Required tasks
**a.** Read the Typhoid Mary text and decide whether each statement agrees with it: (i) Mary Mallon spent the last 23 years of her life in forced quarantine. (ii) Mary Mallon was born in the United States. (iii) Rachel is Luke's ex-girlfriend. Answer yes or no for each, and quote word for word the words of the text that decide it.
**b.** Pick up the Typhoid Mary text after its final sentence and continue writing it.

RORY: But … what’s wrong with her [Madeline]?
LOUISE: Nothing’s wrong with her, Mary.
RORY: Mary? Oh no, not this Virgin Mary thing again.
LOUISE: Not Virgin. Typhoid.

Typhoid Mary was the name given to the Irish-born American Mary Mallon (1869-1938), the first identified person in the United States to be a carrier of typhoid fever without displaying any symptoms. She is believed to have infected an estimated 51 people, at least three of whom died, while working as a cook. As she used fake identities and was able to give authorities the slip several times, the numbers could be far higher, with some estimating that she may have killed over 50 people.

Mary spent the last 23 years of her life in forced quarantine, as she refused to stop working as a cook, even after being told she was a carrier of disease – she would not accept it. Typhoid Mary is a name given to anyone who unknowingly spreads disease or other undesirable traits.

Louise means that they intend to “quarantine” Rory by ignoring her, showing that she and Madeline are loyal to Paris, even when she is being unfair.

“So don’t wait too long”

RACHEL: So don’t wait too long, okay?
LUKE: To what?
RACHEL: To tell her [Lorelai]. (Rachel leaves.)

This would be great advice – except that because Luke got back with his ex-girlfriend Rachel just as Lorelai was going mad with loneliness, Lorelai was pushed into the arms of her ex-boyfriend Max, and now Luke can’t tell her how he feels.

Data excerpts
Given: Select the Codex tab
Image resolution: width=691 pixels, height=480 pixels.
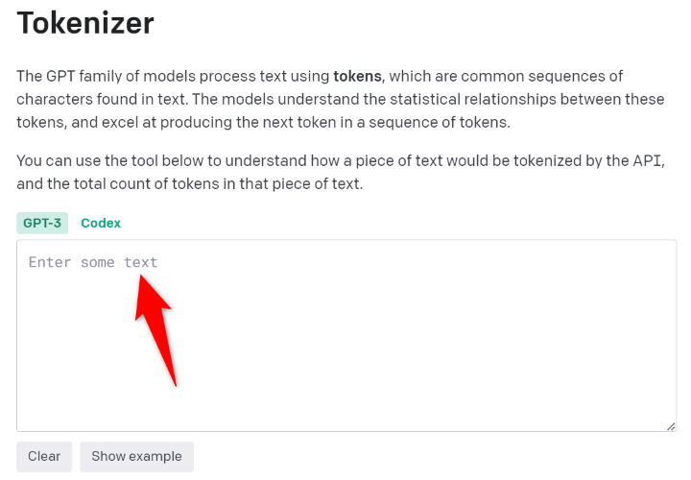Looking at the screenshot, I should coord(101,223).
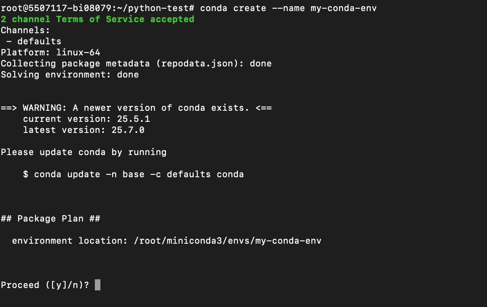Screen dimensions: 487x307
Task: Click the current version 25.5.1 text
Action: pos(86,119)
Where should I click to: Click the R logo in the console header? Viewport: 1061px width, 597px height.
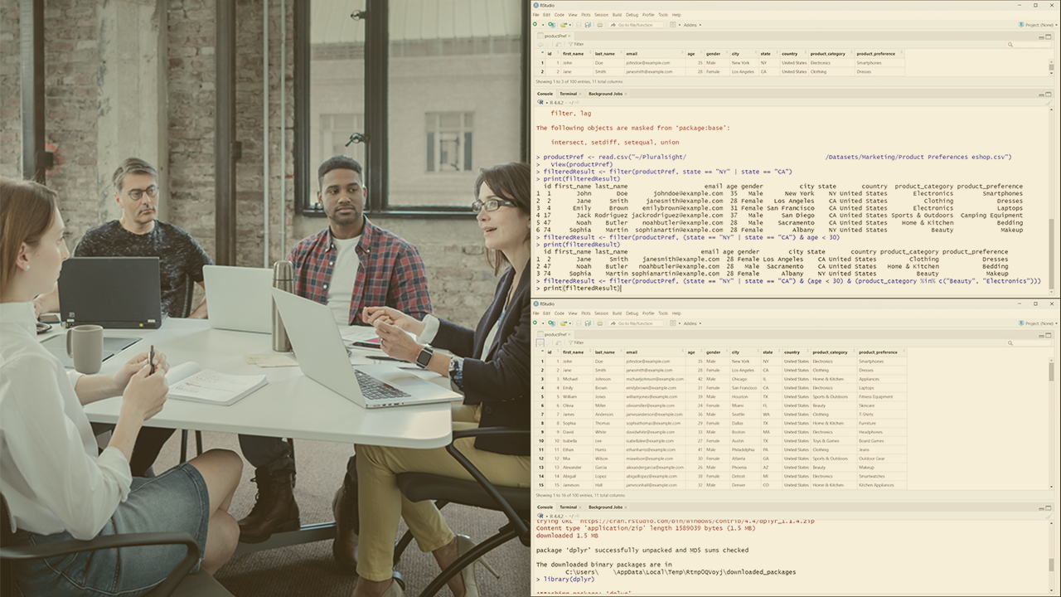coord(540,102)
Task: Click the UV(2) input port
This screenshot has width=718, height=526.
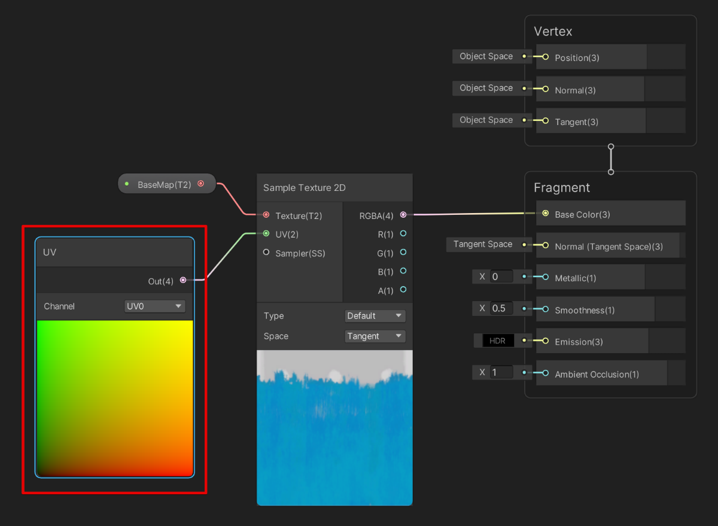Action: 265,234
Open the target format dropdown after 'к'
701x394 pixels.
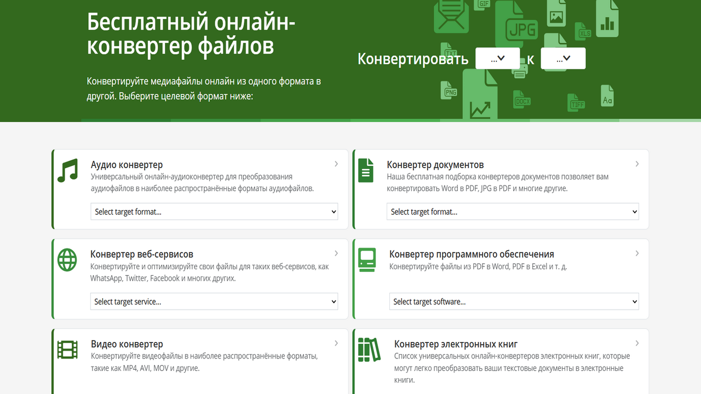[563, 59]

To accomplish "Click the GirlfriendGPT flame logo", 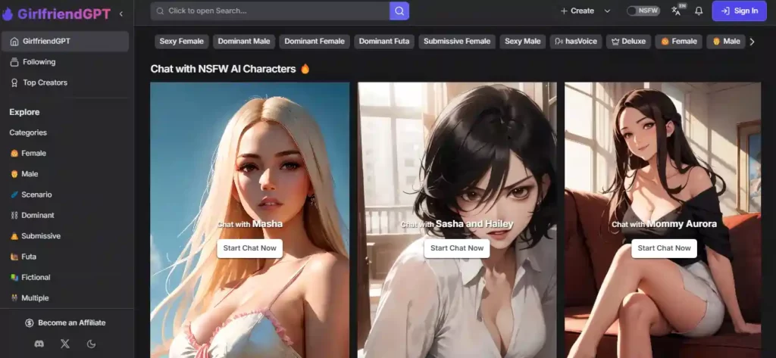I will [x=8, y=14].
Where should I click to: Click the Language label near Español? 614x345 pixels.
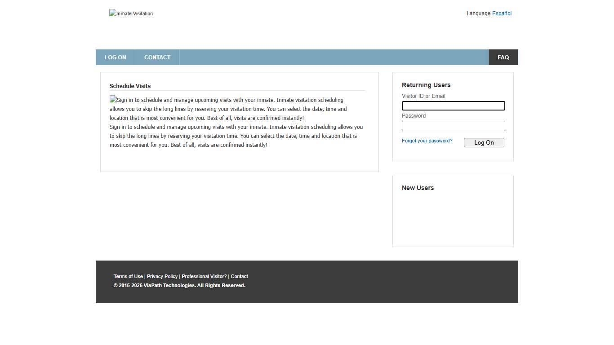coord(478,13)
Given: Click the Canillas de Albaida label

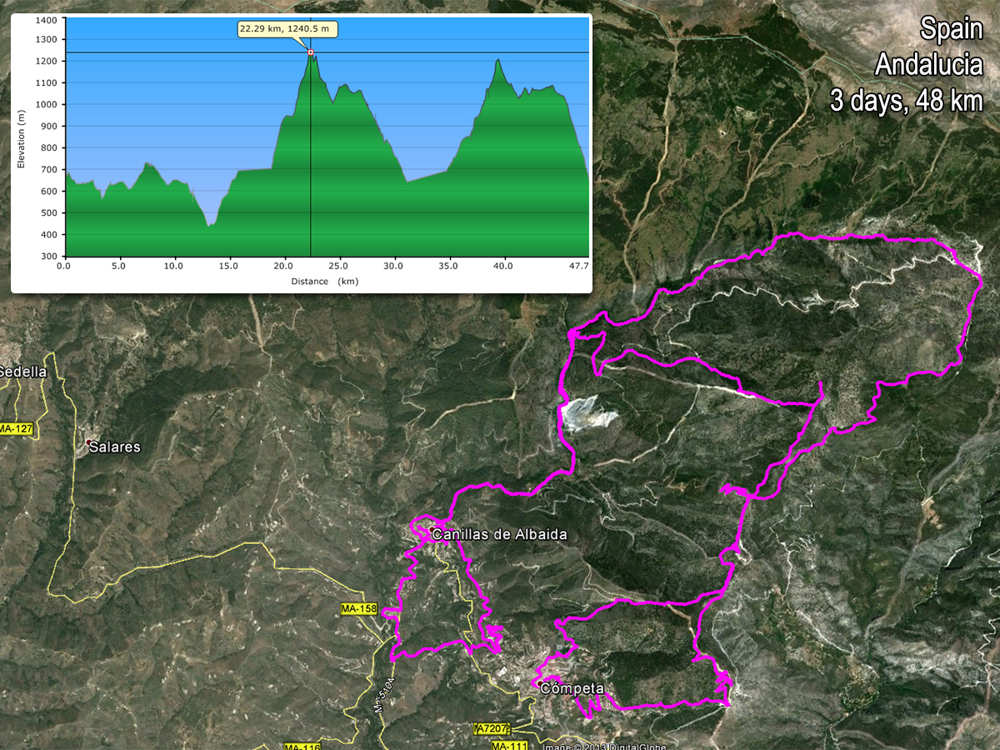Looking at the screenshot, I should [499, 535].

Expected responses
**a.**
(i) Yes: "Mary spent the last 23 years of her life in forced quarantine"
(ii) No: "the Irish-born American Mary Mallon (1869-1938)"
(iii) Yes: "Luke got back with his ex-girlfriend Rachel"

**b.**
So this is advice that Luke would have really appreciated about seven weeks ago, except he blew that by getting back with Rachel. And he only really discovered how he felt about Lorelai because of getting back with Rachel, and Rachel telling him how he feels. It’s great, yet essentially useless, advice at the moment.

Goodbye Rachel, we hardly knew ye, and now you’re gone forever.

Max at the Town Meeting

LORELAI: Are you sure you wanna go to this thing?
MAX: You’ve been talking about these town meetings for months. I’ve got to see one for myself.

With Max attending a town meeting in Stars Hollow with Lorelai and Rory, you can see that he is trying to adapt to her world, and become a member of her family. We know this was his idea, because he says that he felt that he had to attend a meeting since Lorelai talked about them all the time. Lorelai appears rather reluctant, as if she is not sure about having Max become part of her everyday life so quickly.

Town meetings seem to be held on the second Thursday of the month, so this could be Thursday 10 May.

 

Clara

RORY: What’s your name?
CLARA: Clara.

Clara (Scout Taylor-Compton) is Dean’s younger sister. Dean earlier alluded to having “sisters”, and Clara is one of them, although we never directly hear of any other. She seems to be around eight or nine years old, since she is still in the Brownies.

It is very strange that Rory has apparently never been to Dean’s house before, or met his family, even though they live in a small town and dated for several months. It’s even odder because Dean knows her mother very well, and visits her house often.

It makes her look like a detached and rather selfish girlfriend, that she expects Dean to always come to her, and to fit in with her life, rather than both of them making an effort. Or perhaps Dean has rather weirdly kept her away from his family, in which case she seems to have passively accepted it rather than argued against it.

Notice that the Forester’s front door has a friendly “Welcome” sign on the front door decorated with a red rose – a sure sign that Dean would welcome Rory’s visit, and her love, if only she knew.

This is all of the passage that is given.